Janusz Korczak, o pestalozzi polonês
Janusz nasceu em Varsóvia, há pouco mais de cem anos. Vindo da elite cultural polonesa, cresceu na solidão, preservado das influências do exterior, sem se dar conta de que era judeu e sem saber o que isso significava. Porém, jovem ainda, tinha a opinião de que o mundo deveria passar por uma revolução, mas moral.
Formou-se médico e, aos 34 anos de idade, abandonou o exercício da profissão para se dedicar inteiramente às crianças.
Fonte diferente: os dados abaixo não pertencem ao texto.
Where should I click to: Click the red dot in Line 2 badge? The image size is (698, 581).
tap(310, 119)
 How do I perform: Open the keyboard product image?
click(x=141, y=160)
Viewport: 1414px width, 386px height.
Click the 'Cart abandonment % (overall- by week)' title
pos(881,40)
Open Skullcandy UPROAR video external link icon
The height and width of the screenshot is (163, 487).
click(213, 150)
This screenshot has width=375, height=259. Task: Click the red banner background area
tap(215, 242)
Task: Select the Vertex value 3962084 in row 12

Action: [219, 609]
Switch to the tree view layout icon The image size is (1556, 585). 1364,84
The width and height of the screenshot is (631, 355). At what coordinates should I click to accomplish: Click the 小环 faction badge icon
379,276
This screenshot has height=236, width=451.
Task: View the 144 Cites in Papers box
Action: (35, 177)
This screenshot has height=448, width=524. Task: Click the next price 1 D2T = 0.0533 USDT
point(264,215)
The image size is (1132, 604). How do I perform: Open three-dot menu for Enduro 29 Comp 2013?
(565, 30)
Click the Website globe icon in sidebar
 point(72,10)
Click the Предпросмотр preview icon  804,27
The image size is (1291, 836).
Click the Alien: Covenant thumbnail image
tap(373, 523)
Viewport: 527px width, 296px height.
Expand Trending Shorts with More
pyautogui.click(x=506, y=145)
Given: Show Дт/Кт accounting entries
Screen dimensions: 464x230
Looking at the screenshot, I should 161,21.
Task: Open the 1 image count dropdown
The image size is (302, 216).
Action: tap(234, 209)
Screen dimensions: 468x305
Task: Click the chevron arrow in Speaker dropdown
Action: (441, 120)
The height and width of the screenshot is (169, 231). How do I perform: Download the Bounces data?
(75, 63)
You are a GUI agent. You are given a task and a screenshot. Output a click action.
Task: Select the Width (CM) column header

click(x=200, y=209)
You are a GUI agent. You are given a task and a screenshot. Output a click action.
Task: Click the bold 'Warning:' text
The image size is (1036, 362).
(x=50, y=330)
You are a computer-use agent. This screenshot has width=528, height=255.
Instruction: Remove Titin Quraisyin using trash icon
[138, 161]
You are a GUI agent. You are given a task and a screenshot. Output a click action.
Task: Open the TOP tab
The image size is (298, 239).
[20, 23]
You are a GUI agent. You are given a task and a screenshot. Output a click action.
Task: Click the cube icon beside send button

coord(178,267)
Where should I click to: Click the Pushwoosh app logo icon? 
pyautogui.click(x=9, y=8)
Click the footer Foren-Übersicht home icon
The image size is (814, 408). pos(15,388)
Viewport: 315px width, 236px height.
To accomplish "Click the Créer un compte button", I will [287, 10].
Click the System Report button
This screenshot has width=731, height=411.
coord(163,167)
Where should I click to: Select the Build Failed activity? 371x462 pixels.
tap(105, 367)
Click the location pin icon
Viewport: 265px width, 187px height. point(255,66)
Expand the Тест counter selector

Possuía uma compreensão extraordinária do mundo infantil e revelava sua convicção de que a criança deveria lutar pelos seus direitos no mundo governado pelos adultos. Inaugurou em 1912 o orfanato Lar das Crianças, em Varsóvia, acolhendo cerca de 200 judias carentes, em regime totalmente participativo, sendo a instituição administrada por meio de Parlamento e Tribunal, que organizavam a vida em comunidade e solucionavam os conflitos, exercitando as crianças e também os educadores no espírito da participação e responsabilidade. Em 1942, por ação do extermínio nazista, o orfanato deixou de existir. Escritor e radialista, mantinha um programa extremamente popular ouvido pelas crianças, que lhes enviava cartas buscando orientações como: “o que fazer se não tenho dinheiro e vejo alguém passando fome?, minha mãe continuará me amando, com a chegada do meu irmãozinho?”.
Reconhecido por sua dedicação e trabalho pedagógico, Janusz foi considerado o Pestalozzi polonês e declarado o símbolo da moral e da religião do mundo moderno.
Izabel Vitusso
Publicado no jornal Correio Fraterno, edição set./out/ de 2006.